The six-week family projects were part of a “Primary Science Fair” with self-standing display boards featured to the right of the reception desk.
“The kids got a chance to work with their families on a project and a chance to work independently,” said Ms. Karen Wells, a second-grade teacher who led the effort.
The students didn’t start out cold. Ms. Wells gave them some ideas by directing them to sciencebuddies.org, a hands-on resource for home and school.
The investigation required the following elements:
- A question to be tested or a problem to be solved.
- Materials – supplies needed for the investigation.
- Clear procedures (steps) that make up the experiment.
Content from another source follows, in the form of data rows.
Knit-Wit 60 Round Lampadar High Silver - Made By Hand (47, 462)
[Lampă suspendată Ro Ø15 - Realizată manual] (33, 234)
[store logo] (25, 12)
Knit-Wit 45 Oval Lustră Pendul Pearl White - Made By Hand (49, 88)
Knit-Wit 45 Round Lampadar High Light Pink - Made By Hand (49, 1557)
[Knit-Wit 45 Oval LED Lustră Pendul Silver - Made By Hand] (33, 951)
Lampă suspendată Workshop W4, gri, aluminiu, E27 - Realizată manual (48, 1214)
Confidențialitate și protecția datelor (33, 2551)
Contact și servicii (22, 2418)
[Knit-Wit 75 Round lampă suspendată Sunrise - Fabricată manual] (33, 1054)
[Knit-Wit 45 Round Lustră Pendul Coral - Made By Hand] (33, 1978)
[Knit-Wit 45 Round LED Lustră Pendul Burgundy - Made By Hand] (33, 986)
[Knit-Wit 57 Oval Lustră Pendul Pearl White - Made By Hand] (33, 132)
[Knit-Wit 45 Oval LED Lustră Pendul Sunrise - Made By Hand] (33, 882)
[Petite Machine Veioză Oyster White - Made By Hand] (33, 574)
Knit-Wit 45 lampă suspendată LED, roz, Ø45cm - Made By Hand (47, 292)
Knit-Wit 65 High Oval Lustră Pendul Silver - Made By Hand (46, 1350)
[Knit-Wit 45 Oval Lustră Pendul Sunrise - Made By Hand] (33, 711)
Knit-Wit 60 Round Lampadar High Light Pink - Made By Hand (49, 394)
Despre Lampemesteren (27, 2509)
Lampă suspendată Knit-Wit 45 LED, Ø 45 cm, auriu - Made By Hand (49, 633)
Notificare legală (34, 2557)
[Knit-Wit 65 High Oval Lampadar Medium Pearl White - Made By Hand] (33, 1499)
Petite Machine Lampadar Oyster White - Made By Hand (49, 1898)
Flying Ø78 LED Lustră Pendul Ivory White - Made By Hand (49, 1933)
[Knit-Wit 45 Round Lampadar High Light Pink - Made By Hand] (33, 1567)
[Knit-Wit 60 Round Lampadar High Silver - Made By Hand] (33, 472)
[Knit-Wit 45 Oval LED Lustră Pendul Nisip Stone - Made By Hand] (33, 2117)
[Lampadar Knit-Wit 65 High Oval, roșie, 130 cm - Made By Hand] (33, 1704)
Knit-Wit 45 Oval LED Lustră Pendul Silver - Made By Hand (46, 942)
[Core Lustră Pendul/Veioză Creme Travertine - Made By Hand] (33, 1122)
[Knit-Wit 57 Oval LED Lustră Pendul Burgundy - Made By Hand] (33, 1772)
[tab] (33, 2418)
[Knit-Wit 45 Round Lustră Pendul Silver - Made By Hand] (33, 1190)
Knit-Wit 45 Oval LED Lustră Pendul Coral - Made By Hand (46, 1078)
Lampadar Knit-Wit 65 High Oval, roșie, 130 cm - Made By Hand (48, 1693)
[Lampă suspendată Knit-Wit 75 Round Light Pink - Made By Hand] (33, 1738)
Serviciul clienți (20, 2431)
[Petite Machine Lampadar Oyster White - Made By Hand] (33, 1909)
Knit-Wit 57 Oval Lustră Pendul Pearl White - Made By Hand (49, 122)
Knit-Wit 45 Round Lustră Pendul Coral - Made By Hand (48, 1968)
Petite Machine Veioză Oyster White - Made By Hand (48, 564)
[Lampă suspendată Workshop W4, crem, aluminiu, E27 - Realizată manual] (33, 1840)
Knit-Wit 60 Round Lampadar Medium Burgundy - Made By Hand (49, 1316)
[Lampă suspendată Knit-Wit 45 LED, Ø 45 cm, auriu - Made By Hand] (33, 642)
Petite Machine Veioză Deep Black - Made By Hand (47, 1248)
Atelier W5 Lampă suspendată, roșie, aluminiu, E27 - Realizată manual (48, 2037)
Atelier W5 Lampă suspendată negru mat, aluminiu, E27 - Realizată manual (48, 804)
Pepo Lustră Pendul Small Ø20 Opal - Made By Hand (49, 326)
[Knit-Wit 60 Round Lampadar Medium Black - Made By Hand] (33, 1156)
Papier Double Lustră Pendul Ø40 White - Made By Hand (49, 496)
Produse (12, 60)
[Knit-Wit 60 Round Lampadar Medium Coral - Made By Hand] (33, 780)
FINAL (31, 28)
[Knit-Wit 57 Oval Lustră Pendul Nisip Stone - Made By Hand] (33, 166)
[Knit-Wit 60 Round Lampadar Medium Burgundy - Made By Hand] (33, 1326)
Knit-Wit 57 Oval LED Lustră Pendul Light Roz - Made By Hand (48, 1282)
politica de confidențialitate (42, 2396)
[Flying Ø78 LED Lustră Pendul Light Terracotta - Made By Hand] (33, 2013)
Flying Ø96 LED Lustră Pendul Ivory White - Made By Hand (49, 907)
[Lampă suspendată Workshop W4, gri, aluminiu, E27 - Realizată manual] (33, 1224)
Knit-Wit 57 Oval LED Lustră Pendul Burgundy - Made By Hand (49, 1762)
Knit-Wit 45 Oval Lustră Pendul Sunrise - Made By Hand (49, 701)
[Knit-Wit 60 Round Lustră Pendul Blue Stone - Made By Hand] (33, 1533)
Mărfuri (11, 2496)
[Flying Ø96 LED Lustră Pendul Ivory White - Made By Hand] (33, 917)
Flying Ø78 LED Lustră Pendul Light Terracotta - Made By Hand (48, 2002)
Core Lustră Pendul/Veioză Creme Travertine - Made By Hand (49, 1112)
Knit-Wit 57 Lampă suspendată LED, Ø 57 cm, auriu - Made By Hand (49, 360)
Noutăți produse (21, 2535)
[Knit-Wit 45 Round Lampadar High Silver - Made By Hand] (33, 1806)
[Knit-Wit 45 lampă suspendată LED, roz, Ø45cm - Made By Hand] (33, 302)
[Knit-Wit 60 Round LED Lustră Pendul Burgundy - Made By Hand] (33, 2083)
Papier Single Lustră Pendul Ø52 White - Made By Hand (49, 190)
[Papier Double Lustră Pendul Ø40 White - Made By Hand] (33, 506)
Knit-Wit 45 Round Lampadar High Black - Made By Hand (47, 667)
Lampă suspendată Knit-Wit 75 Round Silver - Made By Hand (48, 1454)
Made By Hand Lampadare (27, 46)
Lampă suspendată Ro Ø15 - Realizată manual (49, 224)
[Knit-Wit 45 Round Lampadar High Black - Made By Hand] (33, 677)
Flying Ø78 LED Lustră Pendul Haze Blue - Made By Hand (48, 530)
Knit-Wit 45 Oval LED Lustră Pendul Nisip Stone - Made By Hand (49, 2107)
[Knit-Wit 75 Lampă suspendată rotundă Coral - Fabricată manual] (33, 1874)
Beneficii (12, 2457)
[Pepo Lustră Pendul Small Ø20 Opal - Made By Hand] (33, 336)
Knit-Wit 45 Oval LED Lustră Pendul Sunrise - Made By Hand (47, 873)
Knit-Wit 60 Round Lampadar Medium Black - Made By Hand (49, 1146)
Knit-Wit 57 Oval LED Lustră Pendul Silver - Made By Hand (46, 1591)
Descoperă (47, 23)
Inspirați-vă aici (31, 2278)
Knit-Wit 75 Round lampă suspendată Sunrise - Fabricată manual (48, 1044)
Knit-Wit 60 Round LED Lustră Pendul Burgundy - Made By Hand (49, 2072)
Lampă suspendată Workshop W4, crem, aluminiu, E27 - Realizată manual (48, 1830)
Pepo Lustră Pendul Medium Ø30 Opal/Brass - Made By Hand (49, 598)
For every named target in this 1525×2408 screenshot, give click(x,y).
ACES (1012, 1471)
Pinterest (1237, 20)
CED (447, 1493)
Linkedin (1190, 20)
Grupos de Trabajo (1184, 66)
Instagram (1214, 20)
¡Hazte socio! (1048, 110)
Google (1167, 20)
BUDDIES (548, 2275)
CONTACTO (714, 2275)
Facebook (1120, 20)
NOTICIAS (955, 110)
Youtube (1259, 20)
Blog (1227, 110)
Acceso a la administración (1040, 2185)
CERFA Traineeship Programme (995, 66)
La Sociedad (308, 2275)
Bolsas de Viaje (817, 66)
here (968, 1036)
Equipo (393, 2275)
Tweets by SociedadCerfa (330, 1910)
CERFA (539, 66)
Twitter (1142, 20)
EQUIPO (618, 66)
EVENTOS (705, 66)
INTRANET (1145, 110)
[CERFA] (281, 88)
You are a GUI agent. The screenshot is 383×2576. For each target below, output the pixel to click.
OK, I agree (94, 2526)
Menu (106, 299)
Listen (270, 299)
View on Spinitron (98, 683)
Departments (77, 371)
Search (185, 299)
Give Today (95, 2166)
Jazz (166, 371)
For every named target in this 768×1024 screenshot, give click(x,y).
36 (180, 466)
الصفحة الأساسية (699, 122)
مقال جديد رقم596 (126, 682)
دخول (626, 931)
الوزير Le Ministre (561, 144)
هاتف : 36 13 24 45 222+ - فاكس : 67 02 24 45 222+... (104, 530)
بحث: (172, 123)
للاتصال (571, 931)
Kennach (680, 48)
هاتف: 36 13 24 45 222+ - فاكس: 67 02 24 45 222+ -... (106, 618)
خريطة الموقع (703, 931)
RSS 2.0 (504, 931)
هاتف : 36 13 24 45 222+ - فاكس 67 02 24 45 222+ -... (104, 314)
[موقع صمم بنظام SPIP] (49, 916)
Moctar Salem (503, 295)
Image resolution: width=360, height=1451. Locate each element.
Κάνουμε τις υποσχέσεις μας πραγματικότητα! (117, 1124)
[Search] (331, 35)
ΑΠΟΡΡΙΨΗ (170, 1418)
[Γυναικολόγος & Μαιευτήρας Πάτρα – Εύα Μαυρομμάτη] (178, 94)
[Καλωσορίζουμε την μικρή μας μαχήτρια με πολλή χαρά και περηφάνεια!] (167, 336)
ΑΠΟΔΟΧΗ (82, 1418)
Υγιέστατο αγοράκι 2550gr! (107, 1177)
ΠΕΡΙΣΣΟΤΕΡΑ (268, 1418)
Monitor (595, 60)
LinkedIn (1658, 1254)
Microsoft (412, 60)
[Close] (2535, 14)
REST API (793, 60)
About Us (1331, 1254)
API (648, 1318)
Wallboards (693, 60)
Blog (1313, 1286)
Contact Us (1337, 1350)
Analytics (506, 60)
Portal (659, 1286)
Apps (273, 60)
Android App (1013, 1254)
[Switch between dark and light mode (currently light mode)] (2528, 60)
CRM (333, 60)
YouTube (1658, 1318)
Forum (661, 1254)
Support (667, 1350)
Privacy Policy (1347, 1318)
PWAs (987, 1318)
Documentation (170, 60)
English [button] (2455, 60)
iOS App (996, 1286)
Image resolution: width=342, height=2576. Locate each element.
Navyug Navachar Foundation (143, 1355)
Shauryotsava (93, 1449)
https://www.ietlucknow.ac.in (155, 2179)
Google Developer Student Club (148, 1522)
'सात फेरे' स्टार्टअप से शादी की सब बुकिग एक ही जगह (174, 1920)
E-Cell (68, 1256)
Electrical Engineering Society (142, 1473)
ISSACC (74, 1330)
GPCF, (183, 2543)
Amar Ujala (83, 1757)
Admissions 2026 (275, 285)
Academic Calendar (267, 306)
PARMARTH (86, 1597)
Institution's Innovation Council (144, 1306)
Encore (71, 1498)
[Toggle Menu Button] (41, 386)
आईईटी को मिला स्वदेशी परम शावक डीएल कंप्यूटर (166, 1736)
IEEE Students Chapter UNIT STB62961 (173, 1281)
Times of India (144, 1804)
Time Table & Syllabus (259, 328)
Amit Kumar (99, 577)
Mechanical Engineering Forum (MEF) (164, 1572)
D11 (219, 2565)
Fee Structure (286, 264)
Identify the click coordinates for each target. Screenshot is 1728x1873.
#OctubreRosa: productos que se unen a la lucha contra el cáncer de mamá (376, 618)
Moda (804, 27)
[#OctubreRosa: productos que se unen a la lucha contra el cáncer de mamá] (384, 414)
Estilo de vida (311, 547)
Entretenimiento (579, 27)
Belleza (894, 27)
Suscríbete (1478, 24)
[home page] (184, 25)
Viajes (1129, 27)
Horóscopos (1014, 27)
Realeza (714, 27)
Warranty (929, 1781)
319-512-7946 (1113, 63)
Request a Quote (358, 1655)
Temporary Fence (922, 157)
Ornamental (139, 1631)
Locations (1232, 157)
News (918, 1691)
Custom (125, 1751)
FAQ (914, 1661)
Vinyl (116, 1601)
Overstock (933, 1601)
- Collected data - what the student observes when the student performs the investigation
- Analysis of the data – think about and discuss what the student observed. Use charts or graphs to organize the data. What were the results
- Conclusion – what did the student learn from the data he or she collected. What new questions resulted and what would the student do if he or she continued the project?
- Practice presenting the project to others.
That’s some pretty heady stuff.
The project also required that all parts of the self-standing display board be typed or neatly written. Pictures with captions, by camera or hand drawn, were “strongly encouraged” to help the student’s audience clearly understand all parts of the investigation.
The project was not graded; it was strictly voluntary. But all 21 students who participated will receive a certificate and a ribbon, Ms. Wells said. Judges will determine the top three displays and will award the students first, second and third place medals.
The project demonstrates one type of skill students learn by studying science, technology, engineering and math—subjects collectively known as STEM.
“We want to intertwine STEM in our curriculum to prepare our scholars for the real world," Ms. Wells said.